Reading passage
Josh Rogin is an American journalist currently serving as a foreign policy columnist for the Global Opinions section of The Washington Post and a political analyst for CNN. He is author of the book Chaos Under Heaven: Trump, Xi, and the Battle for the 21st Century.

==Biography==
Rogin is Jewish and was raised in Bensalem, Pennsylvania in the suburbs of Philadelphia. He graduated with a B.A. in international affairs from the George Washington University's Elliott School of International Affairs.
 Sophia University After graduation, he worked as a journalist covering foreign policy and national security for Newsweek, The Daily Beast, Foreign Policy, Bloomberg View, The Washington Post, Federal Computer Week, Asahi Shimbun of Japan, and Congressional Quarterly. He is currently a foreign policy columnist for The Washington Posts Global Opinions section and a political analyst for CNN.

[Collected data]
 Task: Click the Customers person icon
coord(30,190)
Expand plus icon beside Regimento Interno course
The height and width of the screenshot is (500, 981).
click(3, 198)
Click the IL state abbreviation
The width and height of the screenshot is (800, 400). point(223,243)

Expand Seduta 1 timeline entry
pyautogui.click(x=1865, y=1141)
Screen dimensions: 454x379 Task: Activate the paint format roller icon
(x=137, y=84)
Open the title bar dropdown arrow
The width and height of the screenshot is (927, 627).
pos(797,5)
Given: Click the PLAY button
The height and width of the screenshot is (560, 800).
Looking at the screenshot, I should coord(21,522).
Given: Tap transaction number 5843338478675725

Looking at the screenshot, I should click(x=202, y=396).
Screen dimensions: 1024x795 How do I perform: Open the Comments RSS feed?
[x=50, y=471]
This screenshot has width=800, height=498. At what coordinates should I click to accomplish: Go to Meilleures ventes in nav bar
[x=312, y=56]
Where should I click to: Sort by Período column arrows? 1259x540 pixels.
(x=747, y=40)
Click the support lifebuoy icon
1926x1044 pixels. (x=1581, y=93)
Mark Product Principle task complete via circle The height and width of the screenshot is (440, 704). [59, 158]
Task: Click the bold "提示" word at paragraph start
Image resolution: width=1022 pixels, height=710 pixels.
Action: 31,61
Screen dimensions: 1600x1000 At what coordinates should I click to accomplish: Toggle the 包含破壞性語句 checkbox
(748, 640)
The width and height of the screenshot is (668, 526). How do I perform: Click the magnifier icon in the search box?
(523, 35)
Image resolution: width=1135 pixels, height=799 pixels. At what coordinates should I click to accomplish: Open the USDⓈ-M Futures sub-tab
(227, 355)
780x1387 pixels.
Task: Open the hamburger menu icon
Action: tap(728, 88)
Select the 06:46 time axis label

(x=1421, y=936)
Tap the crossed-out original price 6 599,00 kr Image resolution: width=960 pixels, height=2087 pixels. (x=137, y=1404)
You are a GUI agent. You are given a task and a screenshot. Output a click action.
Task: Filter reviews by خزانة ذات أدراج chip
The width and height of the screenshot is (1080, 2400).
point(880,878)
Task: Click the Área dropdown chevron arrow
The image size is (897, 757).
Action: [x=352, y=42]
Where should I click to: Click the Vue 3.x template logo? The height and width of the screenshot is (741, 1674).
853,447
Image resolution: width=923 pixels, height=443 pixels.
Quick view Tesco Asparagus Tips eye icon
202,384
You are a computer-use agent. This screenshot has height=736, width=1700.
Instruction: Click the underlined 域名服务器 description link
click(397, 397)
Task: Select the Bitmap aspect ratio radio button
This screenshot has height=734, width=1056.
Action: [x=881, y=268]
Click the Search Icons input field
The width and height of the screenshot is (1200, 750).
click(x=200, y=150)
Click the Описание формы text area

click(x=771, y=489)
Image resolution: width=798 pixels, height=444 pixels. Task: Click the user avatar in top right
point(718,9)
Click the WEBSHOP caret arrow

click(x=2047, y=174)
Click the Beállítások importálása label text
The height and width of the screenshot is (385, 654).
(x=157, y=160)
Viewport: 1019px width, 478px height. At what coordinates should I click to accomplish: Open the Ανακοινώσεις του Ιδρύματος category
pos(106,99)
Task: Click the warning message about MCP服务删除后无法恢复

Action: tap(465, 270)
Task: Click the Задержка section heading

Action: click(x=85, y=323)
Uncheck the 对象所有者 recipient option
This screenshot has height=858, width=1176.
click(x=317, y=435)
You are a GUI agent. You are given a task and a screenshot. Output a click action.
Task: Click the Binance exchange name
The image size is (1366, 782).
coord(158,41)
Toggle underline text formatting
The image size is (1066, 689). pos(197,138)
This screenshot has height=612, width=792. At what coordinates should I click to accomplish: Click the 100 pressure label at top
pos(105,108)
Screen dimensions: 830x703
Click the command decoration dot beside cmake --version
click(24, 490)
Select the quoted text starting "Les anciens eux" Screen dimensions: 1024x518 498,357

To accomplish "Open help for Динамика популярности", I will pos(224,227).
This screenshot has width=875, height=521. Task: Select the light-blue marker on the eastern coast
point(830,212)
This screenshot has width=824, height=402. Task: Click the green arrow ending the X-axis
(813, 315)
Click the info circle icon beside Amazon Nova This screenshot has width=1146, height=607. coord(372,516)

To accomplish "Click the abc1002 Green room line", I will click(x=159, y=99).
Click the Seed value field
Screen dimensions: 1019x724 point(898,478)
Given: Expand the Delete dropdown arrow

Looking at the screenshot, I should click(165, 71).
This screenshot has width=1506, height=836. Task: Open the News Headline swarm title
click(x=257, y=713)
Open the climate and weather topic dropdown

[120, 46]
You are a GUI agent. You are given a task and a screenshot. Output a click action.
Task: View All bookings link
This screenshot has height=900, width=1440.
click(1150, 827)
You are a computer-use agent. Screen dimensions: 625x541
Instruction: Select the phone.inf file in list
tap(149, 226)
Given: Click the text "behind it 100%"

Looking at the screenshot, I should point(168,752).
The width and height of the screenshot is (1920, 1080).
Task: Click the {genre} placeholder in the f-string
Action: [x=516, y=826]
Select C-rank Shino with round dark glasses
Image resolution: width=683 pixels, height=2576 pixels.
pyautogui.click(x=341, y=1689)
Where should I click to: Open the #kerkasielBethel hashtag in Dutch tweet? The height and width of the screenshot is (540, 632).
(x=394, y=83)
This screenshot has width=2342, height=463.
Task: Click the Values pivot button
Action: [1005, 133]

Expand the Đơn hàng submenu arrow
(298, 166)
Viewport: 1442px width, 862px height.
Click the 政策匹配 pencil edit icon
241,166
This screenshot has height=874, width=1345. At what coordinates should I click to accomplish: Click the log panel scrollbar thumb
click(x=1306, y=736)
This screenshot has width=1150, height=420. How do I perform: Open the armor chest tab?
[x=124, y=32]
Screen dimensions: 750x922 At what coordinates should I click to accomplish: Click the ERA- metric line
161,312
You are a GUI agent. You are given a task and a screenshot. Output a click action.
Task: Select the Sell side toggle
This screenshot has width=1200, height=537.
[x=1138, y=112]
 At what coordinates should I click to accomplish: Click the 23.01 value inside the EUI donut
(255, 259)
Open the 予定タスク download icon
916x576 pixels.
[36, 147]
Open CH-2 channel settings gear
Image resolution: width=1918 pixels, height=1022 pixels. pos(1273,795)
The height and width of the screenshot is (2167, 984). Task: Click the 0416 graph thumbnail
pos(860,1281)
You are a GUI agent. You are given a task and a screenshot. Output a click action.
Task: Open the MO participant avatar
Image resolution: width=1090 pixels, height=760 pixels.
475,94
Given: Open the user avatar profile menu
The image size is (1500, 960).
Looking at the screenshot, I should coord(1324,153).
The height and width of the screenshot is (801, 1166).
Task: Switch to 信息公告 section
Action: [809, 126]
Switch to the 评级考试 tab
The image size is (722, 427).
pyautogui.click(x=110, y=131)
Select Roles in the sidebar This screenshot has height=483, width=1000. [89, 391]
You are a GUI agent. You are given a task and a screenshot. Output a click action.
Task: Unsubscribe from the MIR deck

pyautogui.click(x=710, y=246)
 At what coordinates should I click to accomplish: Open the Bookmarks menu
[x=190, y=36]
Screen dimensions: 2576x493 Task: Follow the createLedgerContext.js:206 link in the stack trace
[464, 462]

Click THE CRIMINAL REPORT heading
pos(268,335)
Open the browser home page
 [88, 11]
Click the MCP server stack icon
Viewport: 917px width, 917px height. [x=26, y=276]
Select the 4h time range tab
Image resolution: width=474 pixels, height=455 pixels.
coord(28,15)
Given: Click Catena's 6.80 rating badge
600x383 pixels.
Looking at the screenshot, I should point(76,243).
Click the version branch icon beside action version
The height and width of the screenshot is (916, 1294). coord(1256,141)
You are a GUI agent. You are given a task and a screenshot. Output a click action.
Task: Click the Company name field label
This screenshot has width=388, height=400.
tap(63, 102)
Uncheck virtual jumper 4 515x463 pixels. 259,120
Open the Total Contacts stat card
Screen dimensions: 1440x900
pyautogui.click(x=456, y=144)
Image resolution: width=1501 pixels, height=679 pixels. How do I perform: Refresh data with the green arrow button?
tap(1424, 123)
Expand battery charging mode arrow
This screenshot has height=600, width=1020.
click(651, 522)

Work instructions
[a] According to the Josh Rogin biography, where was Rogin raised?
[b] Name every publication the Josh Rogin biography says he worked for as a journalist covering foreign policy and national security after graduation.
[c] Carry the Josh Rogin biography forward from its final sentence.

Solved tasks
[a] In Bensalem, Pennsylvania, in the suburbs of Philadelphia.

[b] Newsweek, The Daily Beast, Foreign Policy, Bloomberg View, The Washington Post, Federal Computer Week, Asahi Shimbun of Japan, and Congressional Quarterly.

[c]
He is author of the book, Chaos Under Heaven: Trump, Xi, and the Battle for the 21st Century, published in March 2021.

Rogin describes his politics as "neoliberal with a constructivist streak."

==Awards==
Rogin was a 2008-2009 National Press Foundation's Paul Miller Washington Reporting Fellow and a 2009 military reporting fellow with the Knight Center for Specialized Journalism. In 2011, Rogin was a finalist for the Livingston Award for Young Journalists and the 2011 recipient of the Interaction Award for Excellence in International Reporting.

==Wuhan lab theory==

In April 2020, Rogin published a column about diplomatic cables written by US diplomats in 2018 which he claimed reported safety and staffing concerns the diplomats had expressed after three visits in late 2017 and early 2018 to the Wuhan Institute of Virology. The cables reported that the WIV scientists claimed they did not have proper staffing and training to safely operate the institute's Biosafety Level 4 lab. The US diplomats also warned that the institute was performing risky research on bat coronaviruses in their labs. The cables were seen by some US officials to support a hypothesis that the Wuhan Institute of Virology's research may have resulted in a lab accident that caused the outbreak of the COVID-19 pandemic.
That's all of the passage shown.